前回の続き
Androidアプリで定額課金を実装する際には、購入が正当なものかのチェックをサーバー側で行う必要がある。
前回は購入時にストアから返る電子署名のチェックをサーバーで行った。
またストアに問い合わせる際に必要なアクセストークンを、GoogleOAuth認証を通じて取得した。
今回はこのアクセストークンを用いて、ストアから最新レシートを取得し検証を行う。
前回の記事はこちらから。
最新レシートの取得
GooglePlayDeveloperAPIへリクエストを行う。
パッケージ名と購入トークンでエンドポイントを決定する。
※subscriptionsv2とsubscriptionsでレスポンスが変わるので注意
APIの詳細はこちら
$package_name = 'com.example.app'; //パッケージ名
$purchase_token = $receipt_data["purchaseToken"];//購入トークン
$google_api_get_endpoint = 'https://androidpublisher.googleapis.com/androidpublisher/v3/applications/'.$package_name.'/purchases/subscriptionsv2/tokens/'.$purchase_token;あとはアクセストークンをHeaderに付けGETリクエストを送る。

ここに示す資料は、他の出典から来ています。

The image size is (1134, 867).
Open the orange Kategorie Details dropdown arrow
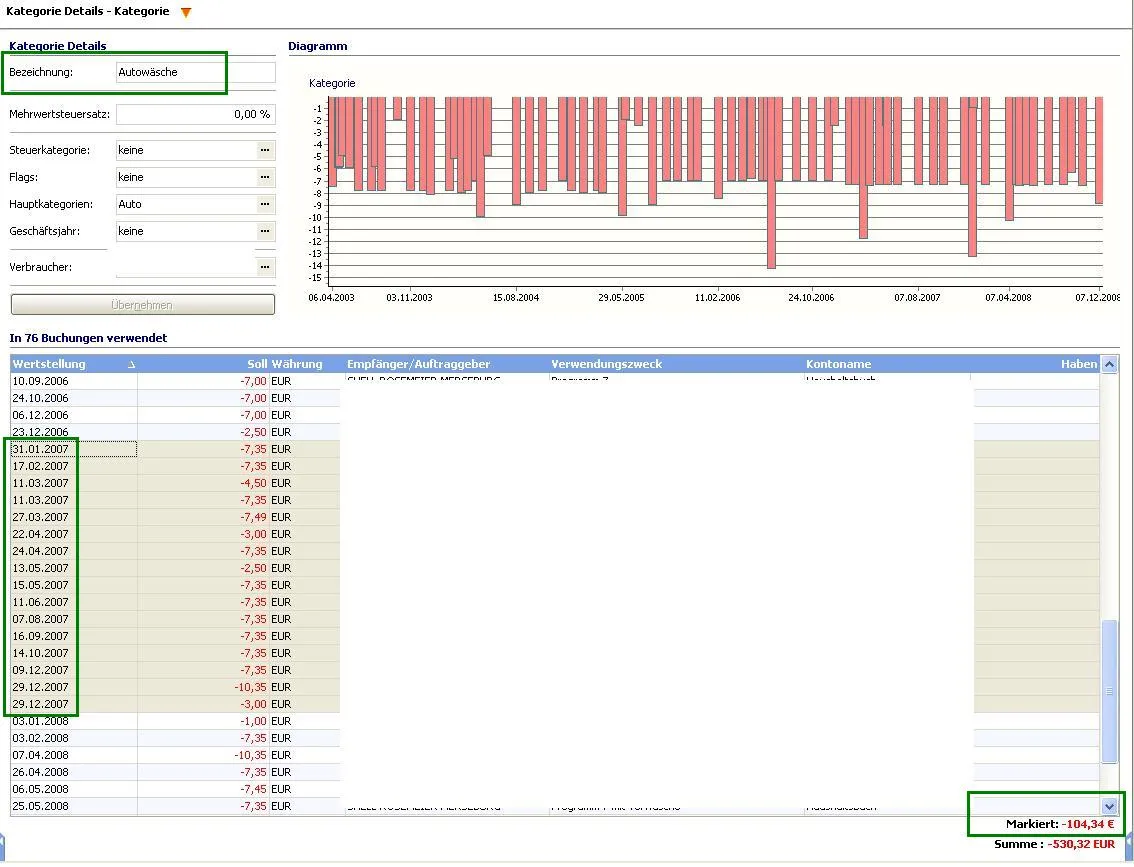(x=186, y=13)
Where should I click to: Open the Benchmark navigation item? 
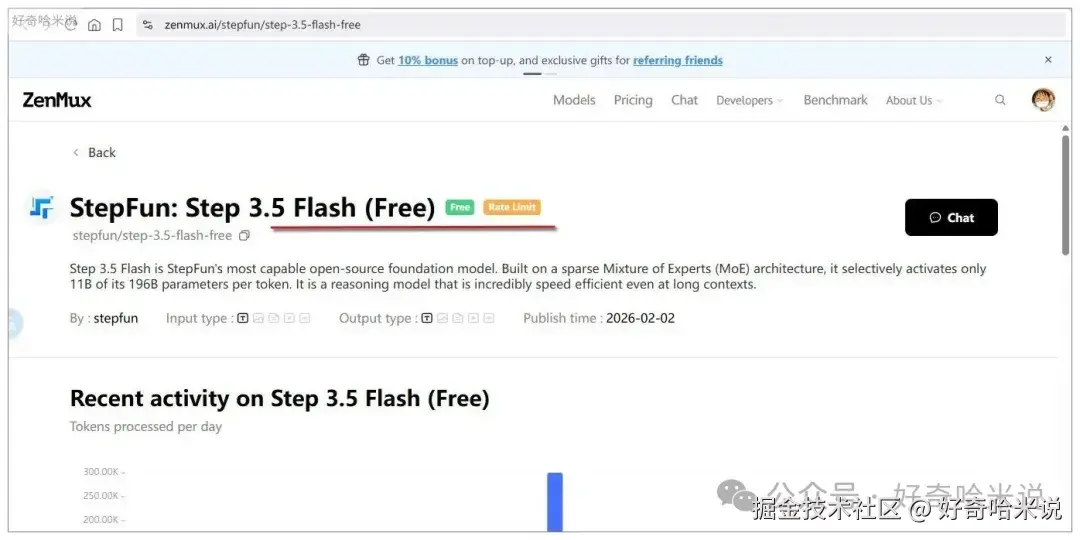(835, 100)
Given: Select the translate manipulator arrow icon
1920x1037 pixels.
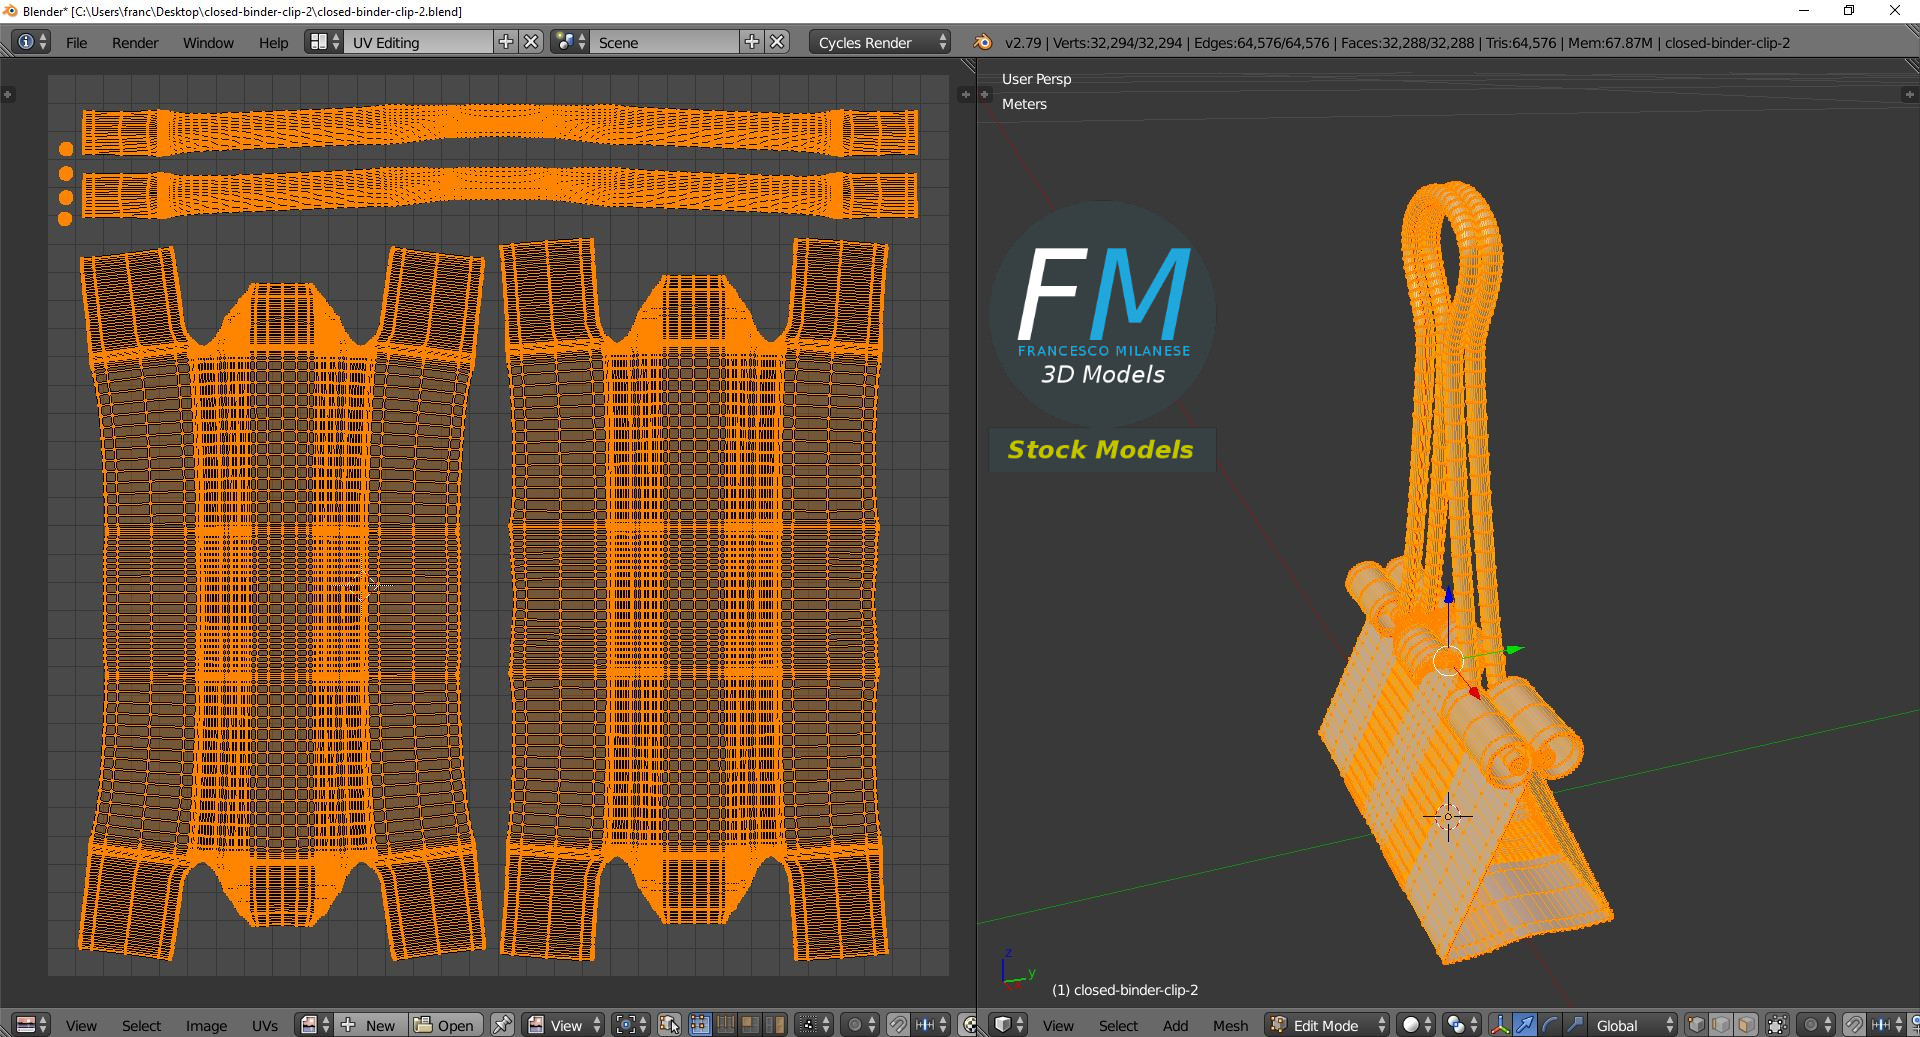Looking at the screenshot, I should (1524, 1025).
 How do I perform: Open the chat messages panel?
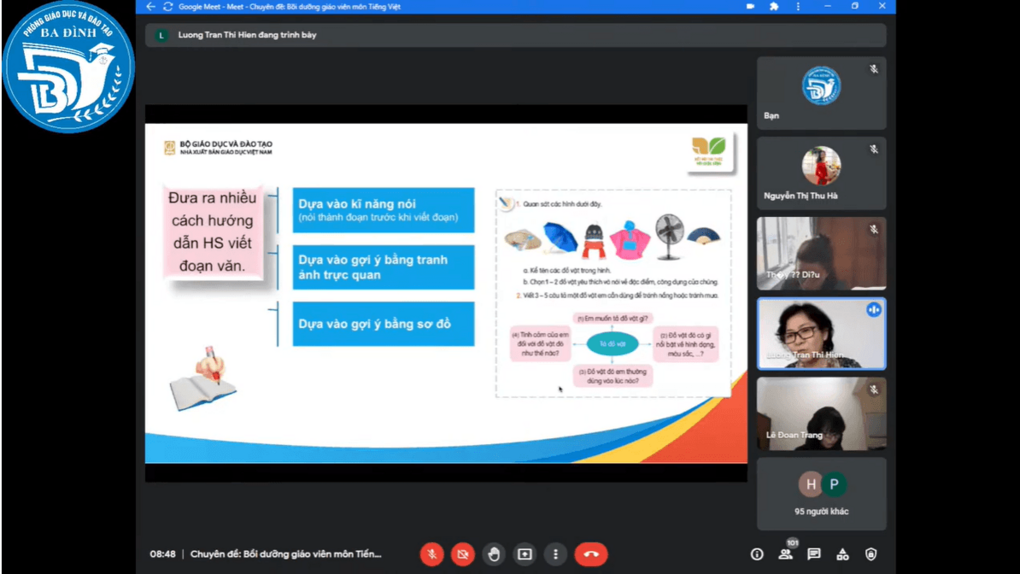814,554
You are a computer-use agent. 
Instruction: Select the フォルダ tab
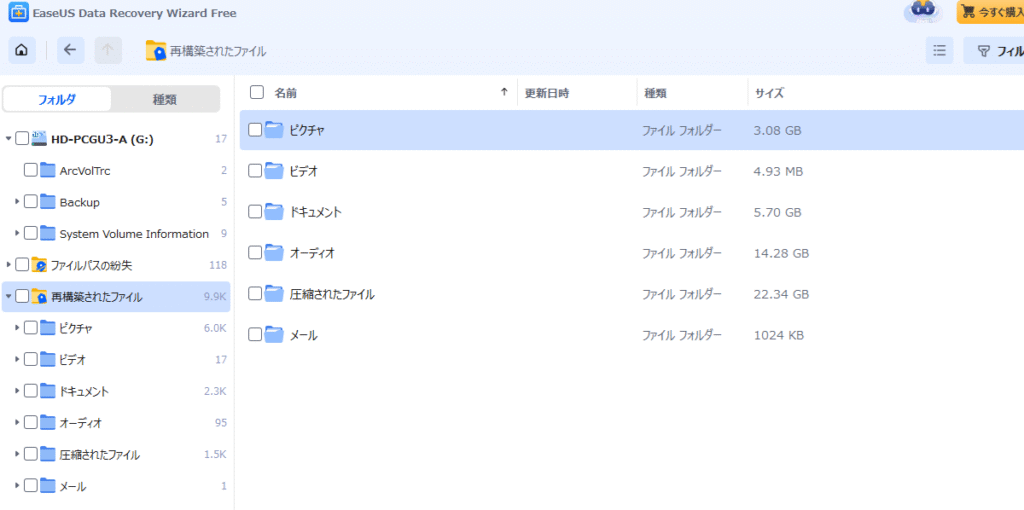57,99
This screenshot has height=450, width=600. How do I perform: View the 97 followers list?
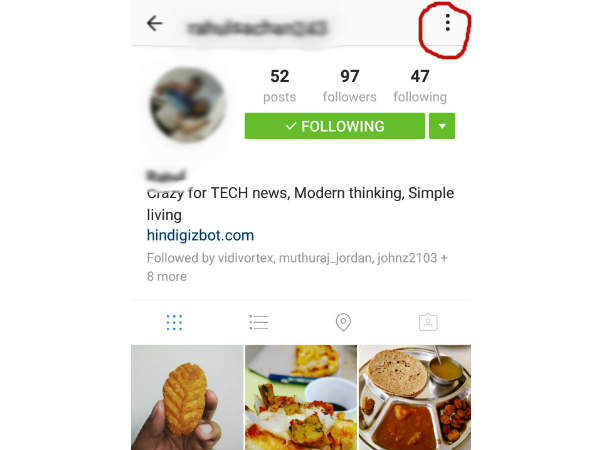point(349,86)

$ch = curl_init($google_api_get_endpoint);
curl_setopt_array($ch, [
CURLOPT_HTTPHEADER => ["Authorization: Bearer ".$access_token],
CURLOPT_CUSTOMREQUEST => "GET",
CURLOPT_RETURNTRANSFER => true,
]);
$ch_response = curl_exec($ch);
$response_code = curl_getinfo($ch, CURLINFO_RESPONSE_CODE);
$response_array = json_decode($ch_response, true);
if($response_code == 200) {
$latest_receipt_info = $response_array["lineItems"];//アイテム情報
}レスポンスのlineItemsにはアイテム単位で最新レシートデータが入っている。
その中に有効期限もあるため、こちらを使用して検証を行う。
プロダクトIDと有効期限の確認
購入したアイテムが間違っていないかと、有効期限をチェックする。
問題なければ最後に購入確定処理(acknowledge)を入れ、適宜データベースなどに保存する。
//決済確定処理のAPIエンドポイント
$google_api_acknowledge_endpoint = 'https://androidpublisher.googleapis.com/androidpublisher/v3/applications/'.$package_name.'/purchases/subscriptions/'.$product_id.'/tokens/'.$purchase_token.':acknowledge';
foreach($latest_receipt_info as $info) {
//契約自動更新の場合true
if($info["autoRenewingPlan"]["autoRenewEnabled"]) {
//productIDのチェック
if($product_id == $info["productId"]) {
$expires_date = new DateTime($info["expiryTime"]);
$now_date = new DateTime('UTC');
$now_date = $now_date->format(DateTime::RFC3339);
//有効期限のチェック
if($now_date < $expires_date) {
//決済確定処理
$ch = curl_init($google_api_acknowledge_endpoint);
curl_setopt_array($ch, [
CURLOPT_HTTPHEADER => ["Authorization: Bearer ".$access_token],
CURLOPT_RETURNTRANSFER => true,
CURLOPT_POST => true,
CURLOPT_POSTFIELDS => json_decode(["developerPayload" => ""])
]);
$ch_response = curl_exec($ch);
$response_code = curl_getinfo($ch, CURLINFO_RESPONSE_CODE);
if($response_code == 204 && $ch_response == "") {
//決済完了
//適宜DBに保存。クライアントへ通知。
} else {
//エラー処理
}
} else {
//エラー処理
}
break;
} else {
//エラー処理
}
}
}プロダクトIDのチェックは、APIレスポンスのproductIDと、購入時クライアントから送られるproductIDでチェックを行う。
有効期限のチェックは、タイムゾーンをUTCにして現在時刻を取り比較する。
問題なければ必ず決済確定処理を入れる。
※確定処理を入れないと払い戻しになる。
決済確定処理について詳しくはこちら
最後に
今回はAndroidアプリのレシート検証をPHPで行いました。
アプリ外での定期購入のステータス変更を検知する、リアルタイムデベロッパー通知[RTDN]についても後日まとめる予定です。